Evangeline Kanyua Basilio v Dickson Mwiti Salesio [2016] KEHC 1804 (KLR)
Full Case Text
REPUBLIC OF KENYA
IN THE HIGH COURT OF KENYA AT CHUKA
MISC. SUCCESSION CAUSE NO. 8 OF 2016
(FORMERLY CHUKA SPM SUCCESSION CAUSE NO. 364 OF 2011)
IN THE MATTER OF THE ESTATE OF GICHIRA NDUGO- DECEASED
EVANGELINE KANYUA BASILIO..............................APPLICANT
- VERSUS-
DICKSON MWITI SALESIO..................................RESPONDENT
J U D G ME N T
1. The late Gichiwa Ndugo (“the deceased”) died on 24th November, 2006. He was survived by Anisia Cianjoka, Asunta Ciambaka, Victor Mbuba, Salesio Njenga (deceased), Anyes Kaari, Jenesia Kanini, Boniface Nyamu, Evangeline Kanyua and Josephat Mugambi. He also left the property known as Magumoni/Mwonge/787 to his estate. However, in his letter of introduction dated 15th October, 2011, the Chief of Kabubuni Location introduced three (3) sons and a grandson of the deceased as the only beneficiaries of the deceased. Pursuant thereto on 23rd November, 2011 Dickson Mwiti Salesio lodged in the Chuka PM’s Court a Petition for Letters of Administration Intestate for the estate of the deceased.
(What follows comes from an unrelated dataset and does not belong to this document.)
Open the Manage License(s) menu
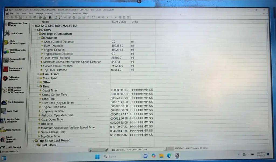The height and width of the screenshot is (162, 276). (x=44, y=13)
2. The grant was issued on 16th January, 2012 and subsequently confirmed on 17th October, 2012 as follows:-
LR Magumoni/Mwonge/787
a) Victor Mbuba - 1. 253 acres
b) Bonface Nyamu - 1. 053 acres
c) Dickson Mwiti - 1. 153 acres
LR Karingani/Mugirirwa/549
a) Josphat Mugambi - 1. 43 acres
LR Karingani/Ndagani/1130
b) Dickson Mwiti - 1. 2 Ha
3. Aggrieved by the said distribution, Evangeline Kanyua Basilio (“the Applicant”) took out Summons for Revocation of that grant on 14th April, 2016. She contended that the Succession Cause that the was lodged secretly and the grant obtained fraudulently; that there was concealment of something material in that she and all her sisters were never disclosed as beneficiaries; she therefore sought for the grant to be revoked, the titles issued pursuant thereto be cancelled the estate be distributed afresh. In her testimony, the Applicant (PW1) told the court that she was living within Karingani/Mugirirwa/549 (“plot No. 549”) and would like the portion she was occupying be distributed to her to hold for her own behalf and on behalf of her sisters.
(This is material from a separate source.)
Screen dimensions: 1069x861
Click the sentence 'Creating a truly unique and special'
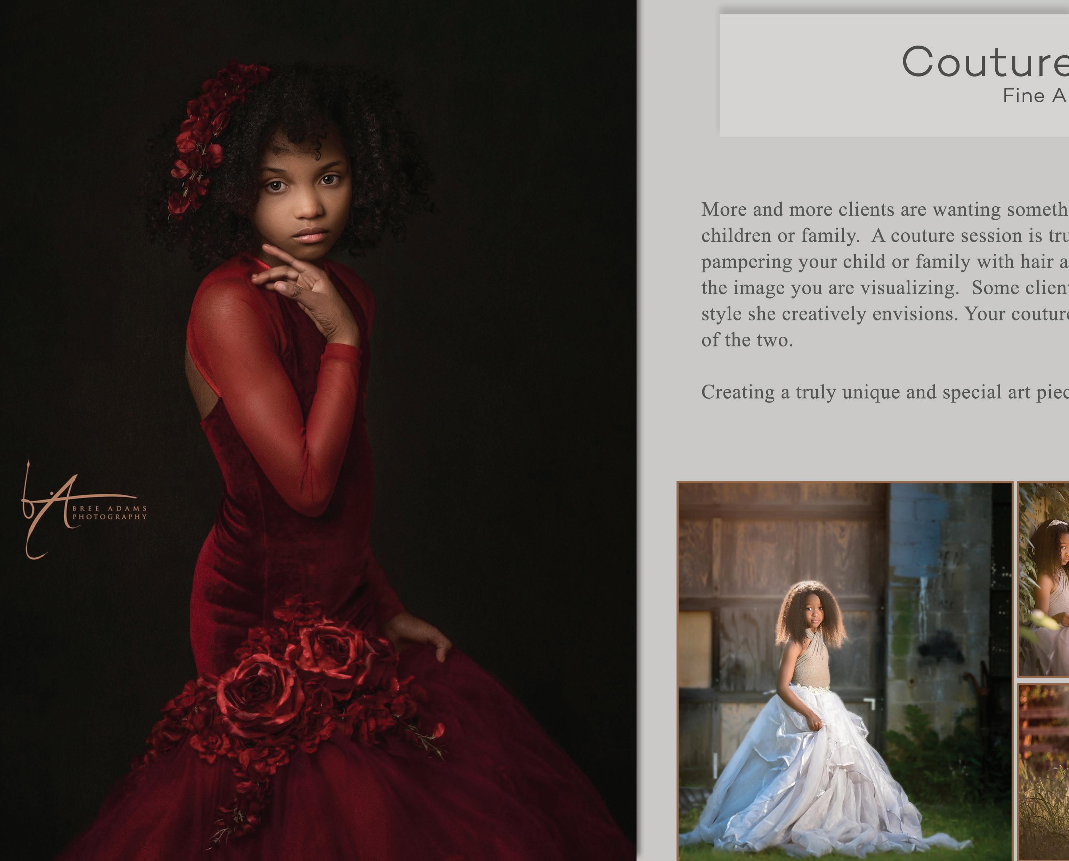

4. The Applicant’s sisters, Asunta Ciambaka (PW2), Jenesia Karimi (PW3) and Jane Kambura (PW4) supported the Applicant’s testimony. They told the court that the deceased had shown daughters their portion in plot No. 549 which they claimed. They told the court that two of their sisters, Anisia Cianjoka and Anyes Kaari did not with to claim anything from the estate. Japheth Mbiria M’Baini (PW5), the chairman of the Kui Gakunya clan to which the deceased and his children belonged appeared and testified. He told the court that the clan had sat and determined that the daughters do get 0. 48 acres whilst each of the sons do get 1 acre each.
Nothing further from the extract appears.